Wherever a line in the records contains the word "computer", return that line.
===== STORED DATA
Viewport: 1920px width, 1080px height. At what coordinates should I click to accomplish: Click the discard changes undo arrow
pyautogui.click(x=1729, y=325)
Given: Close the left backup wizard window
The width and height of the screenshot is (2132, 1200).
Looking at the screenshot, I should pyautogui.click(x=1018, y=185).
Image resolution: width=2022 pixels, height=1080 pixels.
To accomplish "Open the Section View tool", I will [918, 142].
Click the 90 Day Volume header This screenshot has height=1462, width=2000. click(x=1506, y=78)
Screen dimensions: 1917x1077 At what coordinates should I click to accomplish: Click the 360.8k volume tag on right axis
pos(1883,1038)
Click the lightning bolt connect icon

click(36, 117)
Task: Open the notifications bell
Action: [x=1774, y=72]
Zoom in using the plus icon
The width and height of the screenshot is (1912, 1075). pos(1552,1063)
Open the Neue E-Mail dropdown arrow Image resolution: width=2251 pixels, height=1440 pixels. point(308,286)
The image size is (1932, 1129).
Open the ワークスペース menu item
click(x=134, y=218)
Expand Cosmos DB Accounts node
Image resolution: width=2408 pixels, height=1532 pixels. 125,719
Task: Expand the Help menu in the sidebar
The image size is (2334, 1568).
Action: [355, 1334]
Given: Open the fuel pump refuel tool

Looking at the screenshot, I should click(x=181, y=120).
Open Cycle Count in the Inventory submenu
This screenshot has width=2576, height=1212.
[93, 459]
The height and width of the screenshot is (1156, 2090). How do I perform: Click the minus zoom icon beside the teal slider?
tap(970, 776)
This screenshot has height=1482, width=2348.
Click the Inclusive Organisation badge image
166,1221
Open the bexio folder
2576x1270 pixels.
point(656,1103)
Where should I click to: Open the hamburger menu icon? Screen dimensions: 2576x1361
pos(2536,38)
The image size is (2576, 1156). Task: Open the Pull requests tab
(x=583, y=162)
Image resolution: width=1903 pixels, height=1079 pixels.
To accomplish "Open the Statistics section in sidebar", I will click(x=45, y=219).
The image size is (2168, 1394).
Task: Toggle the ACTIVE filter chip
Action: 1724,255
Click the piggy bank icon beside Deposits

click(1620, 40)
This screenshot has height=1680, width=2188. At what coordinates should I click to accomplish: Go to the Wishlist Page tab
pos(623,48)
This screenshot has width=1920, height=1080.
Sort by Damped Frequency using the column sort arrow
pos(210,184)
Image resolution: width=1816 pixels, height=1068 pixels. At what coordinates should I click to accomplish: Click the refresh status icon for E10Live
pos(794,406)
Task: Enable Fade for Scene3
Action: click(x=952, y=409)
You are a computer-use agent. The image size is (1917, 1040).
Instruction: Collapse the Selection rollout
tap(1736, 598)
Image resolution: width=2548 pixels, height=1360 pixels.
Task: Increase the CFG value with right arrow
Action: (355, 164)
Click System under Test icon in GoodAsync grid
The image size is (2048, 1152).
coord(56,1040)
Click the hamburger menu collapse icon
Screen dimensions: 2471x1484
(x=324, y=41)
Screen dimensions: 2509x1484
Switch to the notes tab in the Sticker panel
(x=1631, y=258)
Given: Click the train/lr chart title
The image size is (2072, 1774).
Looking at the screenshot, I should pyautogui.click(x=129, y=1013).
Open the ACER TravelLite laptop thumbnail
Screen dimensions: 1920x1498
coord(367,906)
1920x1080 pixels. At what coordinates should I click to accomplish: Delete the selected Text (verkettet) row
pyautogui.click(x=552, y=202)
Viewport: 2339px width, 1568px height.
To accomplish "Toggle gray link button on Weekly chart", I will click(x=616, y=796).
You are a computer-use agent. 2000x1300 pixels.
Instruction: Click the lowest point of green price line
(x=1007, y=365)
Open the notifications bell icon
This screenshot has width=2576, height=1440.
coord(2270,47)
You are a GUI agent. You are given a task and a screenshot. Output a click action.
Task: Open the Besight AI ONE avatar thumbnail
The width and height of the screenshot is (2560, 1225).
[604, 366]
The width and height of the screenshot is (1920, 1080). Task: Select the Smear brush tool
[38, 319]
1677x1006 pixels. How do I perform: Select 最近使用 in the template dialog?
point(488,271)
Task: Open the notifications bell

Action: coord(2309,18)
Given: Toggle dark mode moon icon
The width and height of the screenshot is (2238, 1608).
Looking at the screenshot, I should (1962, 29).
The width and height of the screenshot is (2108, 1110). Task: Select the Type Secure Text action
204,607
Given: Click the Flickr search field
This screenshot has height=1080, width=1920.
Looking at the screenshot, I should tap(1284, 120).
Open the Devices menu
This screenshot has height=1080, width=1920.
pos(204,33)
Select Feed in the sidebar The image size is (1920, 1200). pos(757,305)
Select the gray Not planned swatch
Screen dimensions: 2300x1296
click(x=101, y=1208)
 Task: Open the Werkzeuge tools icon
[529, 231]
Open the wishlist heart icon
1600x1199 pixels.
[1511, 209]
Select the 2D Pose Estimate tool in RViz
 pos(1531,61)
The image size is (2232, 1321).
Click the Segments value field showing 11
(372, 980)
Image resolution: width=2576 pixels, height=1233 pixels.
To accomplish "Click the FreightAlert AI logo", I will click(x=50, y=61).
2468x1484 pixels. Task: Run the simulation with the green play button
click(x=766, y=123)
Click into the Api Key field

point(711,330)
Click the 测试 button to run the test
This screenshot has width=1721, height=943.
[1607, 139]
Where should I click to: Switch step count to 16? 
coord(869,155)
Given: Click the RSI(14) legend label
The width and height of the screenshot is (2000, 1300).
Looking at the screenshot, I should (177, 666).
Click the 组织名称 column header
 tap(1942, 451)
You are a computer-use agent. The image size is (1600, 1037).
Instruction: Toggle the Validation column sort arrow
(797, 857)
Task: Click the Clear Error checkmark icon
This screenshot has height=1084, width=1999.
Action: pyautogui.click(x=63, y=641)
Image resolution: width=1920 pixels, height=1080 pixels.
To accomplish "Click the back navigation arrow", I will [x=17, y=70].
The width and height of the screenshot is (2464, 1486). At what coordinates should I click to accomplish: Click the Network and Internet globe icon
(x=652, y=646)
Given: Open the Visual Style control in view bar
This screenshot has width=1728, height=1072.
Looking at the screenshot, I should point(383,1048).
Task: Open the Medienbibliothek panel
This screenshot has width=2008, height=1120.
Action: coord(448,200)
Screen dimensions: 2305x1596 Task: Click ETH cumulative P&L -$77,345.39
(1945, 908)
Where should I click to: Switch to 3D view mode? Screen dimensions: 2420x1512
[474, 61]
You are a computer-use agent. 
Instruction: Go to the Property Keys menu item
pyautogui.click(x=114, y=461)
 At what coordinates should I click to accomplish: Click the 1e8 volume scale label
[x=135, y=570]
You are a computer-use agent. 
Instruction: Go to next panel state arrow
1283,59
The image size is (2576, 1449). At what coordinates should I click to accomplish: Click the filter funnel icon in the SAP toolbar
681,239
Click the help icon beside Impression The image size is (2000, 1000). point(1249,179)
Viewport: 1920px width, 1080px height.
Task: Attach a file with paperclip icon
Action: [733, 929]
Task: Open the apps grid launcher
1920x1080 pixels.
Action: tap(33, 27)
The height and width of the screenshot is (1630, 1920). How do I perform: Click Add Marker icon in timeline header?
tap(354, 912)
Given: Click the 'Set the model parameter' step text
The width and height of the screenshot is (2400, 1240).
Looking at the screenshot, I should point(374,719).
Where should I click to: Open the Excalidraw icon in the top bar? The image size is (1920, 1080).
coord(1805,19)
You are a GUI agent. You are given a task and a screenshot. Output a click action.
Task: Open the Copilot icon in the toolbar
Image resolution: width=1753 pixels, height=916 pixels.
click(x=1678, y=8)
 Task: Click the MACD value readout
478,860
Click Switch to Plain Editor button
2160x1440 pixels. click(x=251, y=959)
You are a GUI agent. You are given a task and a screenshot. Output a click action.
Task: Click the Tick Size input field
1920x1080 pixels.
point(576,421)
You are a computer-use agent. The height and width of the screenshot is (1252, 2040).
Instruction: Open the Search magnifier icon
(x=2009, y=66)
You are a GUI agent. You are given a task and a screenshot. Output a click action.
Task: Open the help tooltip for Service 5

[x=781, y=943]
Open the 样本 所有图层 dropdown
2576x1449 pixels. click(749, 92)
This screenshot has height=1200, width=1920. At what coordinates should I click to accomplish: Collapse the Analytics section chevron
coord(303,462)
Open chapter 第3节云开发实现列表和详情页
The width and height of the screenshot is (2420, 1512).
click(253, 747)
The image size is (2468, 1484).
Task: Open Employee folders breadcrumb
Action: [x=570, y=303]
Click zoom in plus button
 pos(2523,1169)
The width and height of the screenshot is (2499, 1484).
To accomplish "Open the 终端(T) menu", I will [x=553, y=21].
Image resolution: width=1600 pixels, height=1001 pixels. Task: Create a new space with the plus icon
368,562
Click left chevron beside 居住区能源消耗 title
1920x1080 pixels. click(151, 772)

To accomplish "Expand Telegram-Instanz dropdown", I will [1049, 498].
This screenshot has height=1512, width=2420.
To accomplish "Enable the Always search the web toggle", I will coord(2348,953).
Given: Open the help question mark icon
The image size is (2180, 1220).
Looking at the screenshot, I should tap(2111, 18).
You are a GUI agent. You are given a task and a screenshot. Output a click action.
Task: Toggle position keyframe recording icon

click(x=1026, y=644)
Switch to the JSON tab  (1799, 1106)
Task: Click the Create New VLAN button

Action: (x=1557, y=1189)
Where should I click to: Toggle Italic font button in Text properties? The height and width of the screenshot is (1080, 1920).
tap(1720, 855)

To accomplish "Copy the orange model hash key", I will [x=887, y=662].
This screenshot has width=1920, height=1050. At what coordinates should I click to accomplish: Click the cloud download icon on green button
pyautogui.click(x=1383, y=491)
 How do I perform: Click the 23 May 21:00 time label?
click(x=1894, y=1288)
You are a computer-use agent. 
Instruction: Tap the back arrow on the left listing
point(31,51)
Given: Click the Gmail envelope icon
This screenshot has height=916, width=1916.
==========
→ OUTPUT FOR THIS TASK
You are a computer-use agent. The image size is (1917, 1040).
You are a computer-use agent. 2000x1300 pixels.
You are a computer-use agent. The image size is (1600, 1037).
You are a computer-use agent. 
You are a computer-use agent. 
You are a computer-use agent. The height and width of the screenshot is (1252, 2040).
You are a computer-use agent. 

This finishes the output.